Chrysler Corp. bought AMC in 1987, thinking Jeep was a diamond in the rough. Well, Chrysler did have some success with Jeep in the 1990s, especially with the Grand Cherokee, which became somewhat of yuppie trophy until yuppies learned that Grand Cherokees of that era leaked like a sieve – water dripped into the cabin from the windshield to the back window, with engine and transmission fluids all over the driveway.
Along came Daimler AG, which took control of Chrysler in the late 1990s – the so-called "Merger of Equals." Dieter Zetsche, a career Daimler exec who was appointed Chrysler CEO, poured money into Jeep, championing the Liberty and other products. Ultimately, however, Daimler made a hash of Chrysler; Jeep became an unrealized asset once again.
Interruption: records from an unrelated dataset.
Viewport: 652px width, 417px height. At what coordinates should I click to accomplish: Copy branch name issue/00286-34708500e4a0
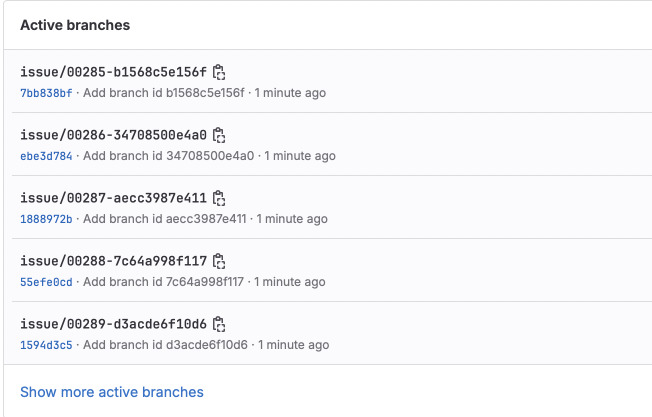tap(220, 135)
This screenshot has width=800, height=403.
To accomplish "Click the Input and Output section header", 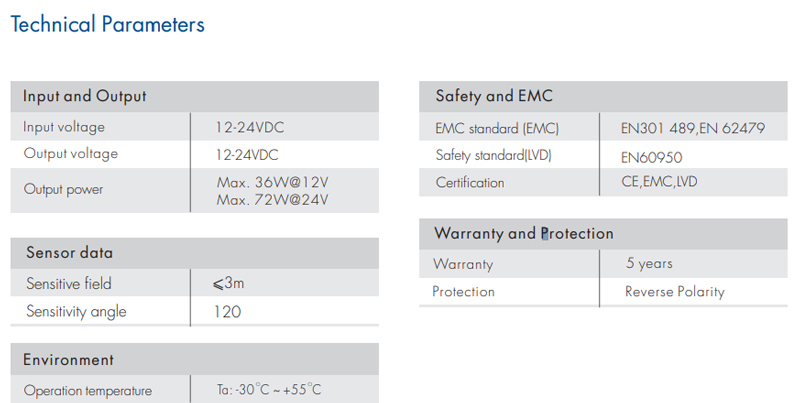I will 85,97.
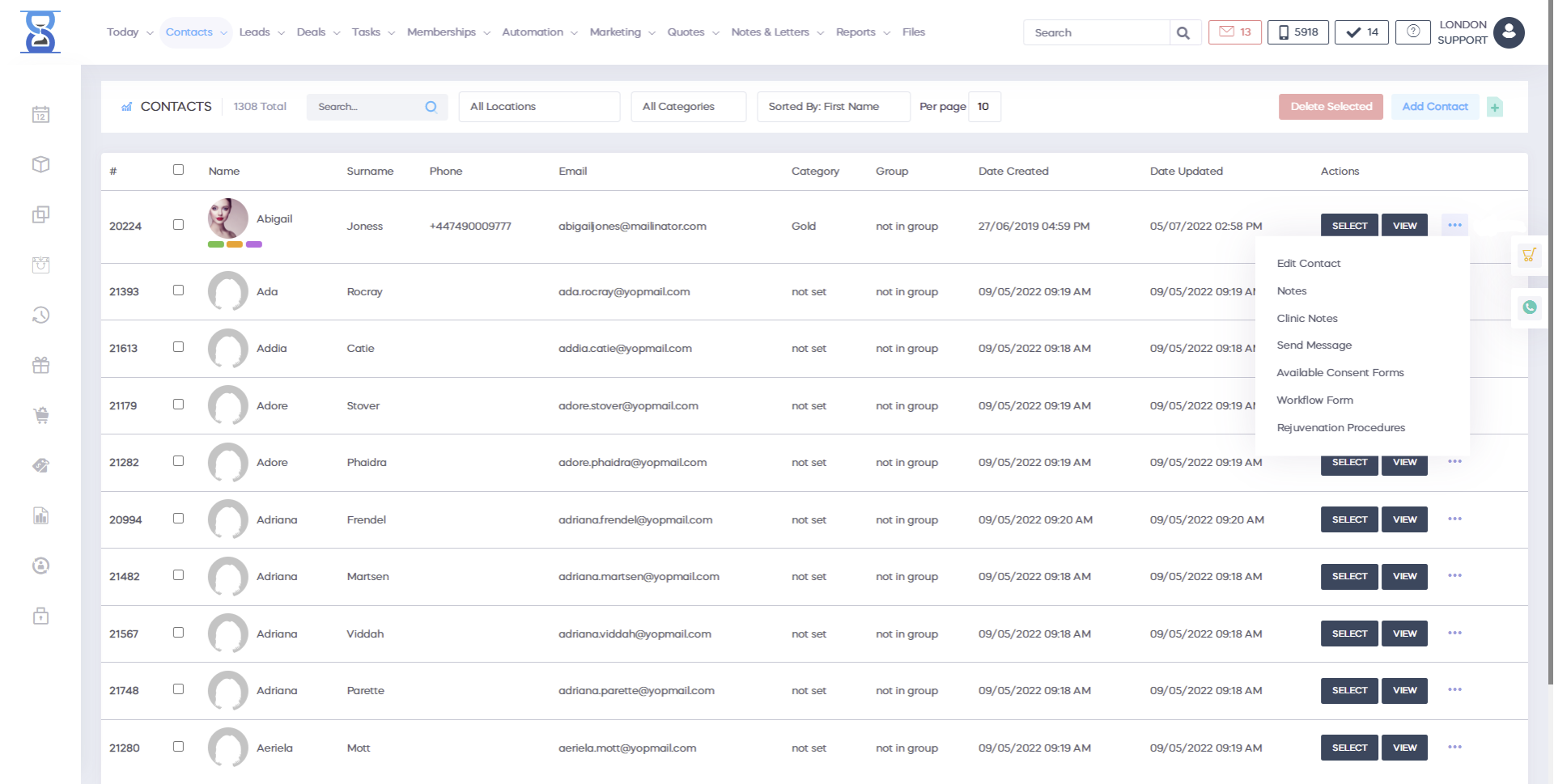Screen dimensions: 1554x784
Task: Open the shopping cart sidebar icon
Action: (41, 416)
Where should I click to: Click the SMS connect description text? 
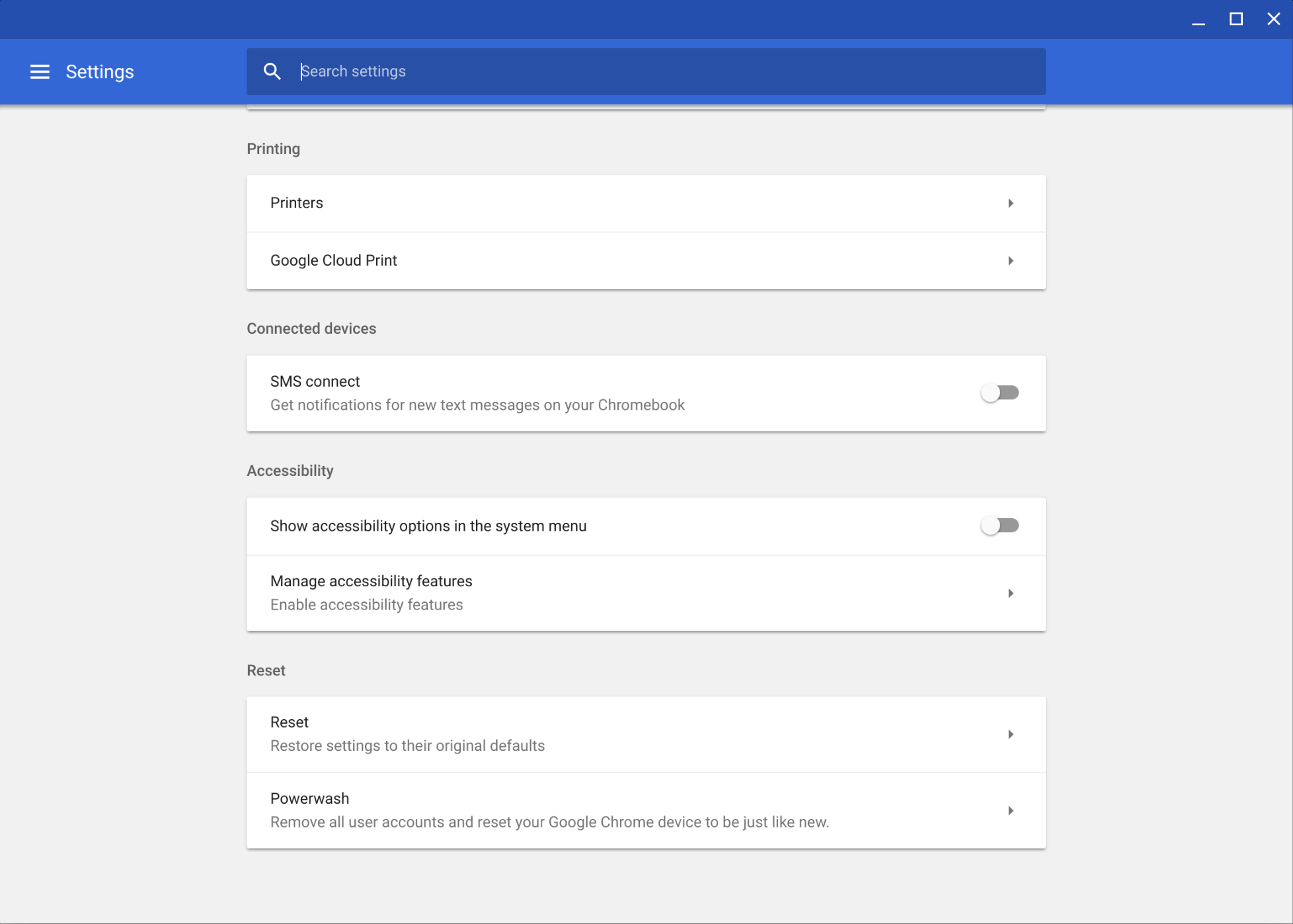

Rather than invest more money in what the German bosses saw as a losing proposition, Daimler essentially gave Chrysler to Cerberus Capital Management, which, of course, saw untapped potential in the Jeep brand. Alas, Cerberus appointed a former hardware salesman to head Chrysler and of course failed to invest in new products and models. The results were predictably catastrophic.
Most observers felt Cerberus planned to do what leveraged buyout artists do best: lop off and sell the valuable parts of a company, and let the rest wither and die. Jeep, the Ram pickup and Chrysler's minivans had value, but when the financial crisis and global recession came along in 2008-09, Cerberus walked away just as Daimler did.
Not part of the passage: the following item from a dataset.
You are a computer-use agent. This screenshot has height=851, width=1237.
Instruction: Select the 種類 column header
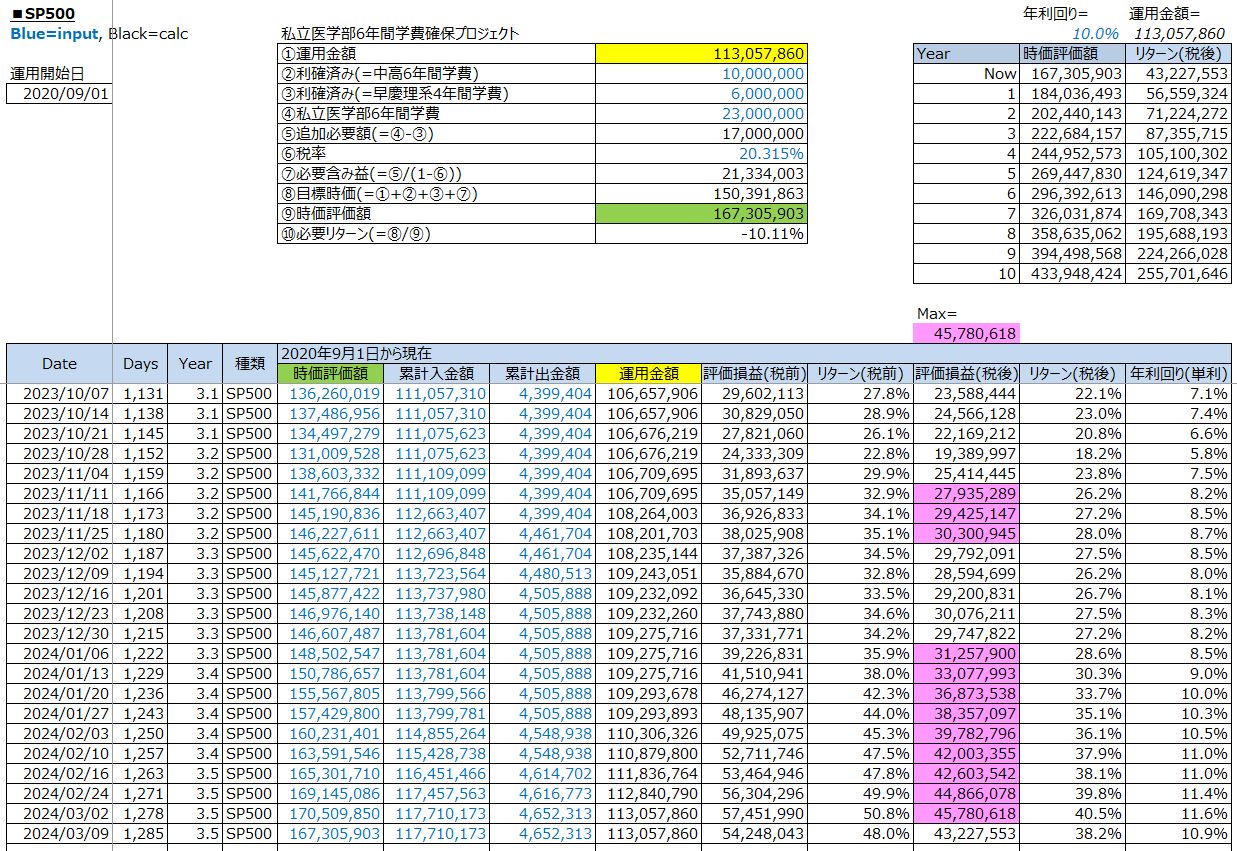[249, 364]
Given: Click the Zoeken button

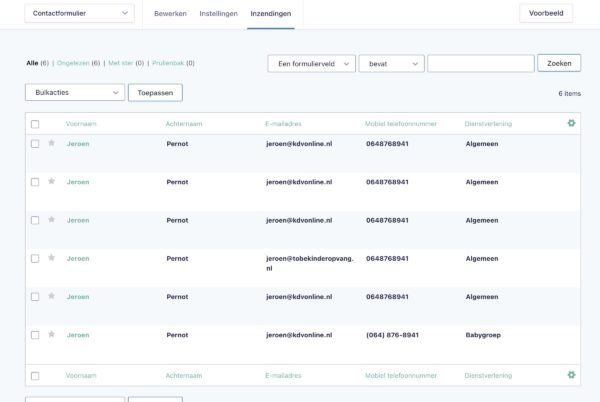Looking at the screenshot, I should point(559,63).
Then Canadian and U.S. taxpayers came on board with a massive loan – since repaid – that allowed Chrysler to solider on and reinvent itself. Some still debate the value of the auto maker bailouts, but they're foolish to do so. Chrysler may now be part of a Dutch conglomerate based in the Netherlands with headquarters in London, and whose North American affiliate no longer has the name of Chrysler founder Walter Chrysler as its corporate moniker, but the former Chrysler Corp. is alive and kicking, employing tens of thousands and planning to hire more.
FCA has managed to do something with Jeep that so many before it could not do – from Kaiser Motors to American Motors, Renault, Chrysler, Daimler and Cerberus. Looks like with FCA, seven's the charm for Jeep.